__STATED TASK__
Lay out the material below as a Markdown table with two columns, No. and Text, giving each line its row number and skipping any blank lines.

** start DATA SECTION **

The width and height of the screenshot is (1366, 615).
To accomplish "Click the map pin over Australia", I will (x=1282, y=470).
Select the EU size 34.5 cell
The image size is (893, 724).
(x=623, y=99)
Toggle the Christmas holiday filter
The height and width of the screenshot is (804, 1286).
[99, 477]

** end DATA SECTION **

__TASK RESULT__
| No. | Text |
|---|---|
| 1 | The width and height of the screenshot is (1366, 615). |
| 2 | To accomplish "Click the map pin over Australia", I will (x=1282, y=470). |
| 3 | Select the EU size 34.5 cell |
| 4 | The image size is (893, 724). |
| 5 | (x=623, y=99) |
| 6 | Toggle the Christmas holiday filter |
| 7 | The height and width of the screenshot is (804, 1286). |
| 8 | [99, 477] |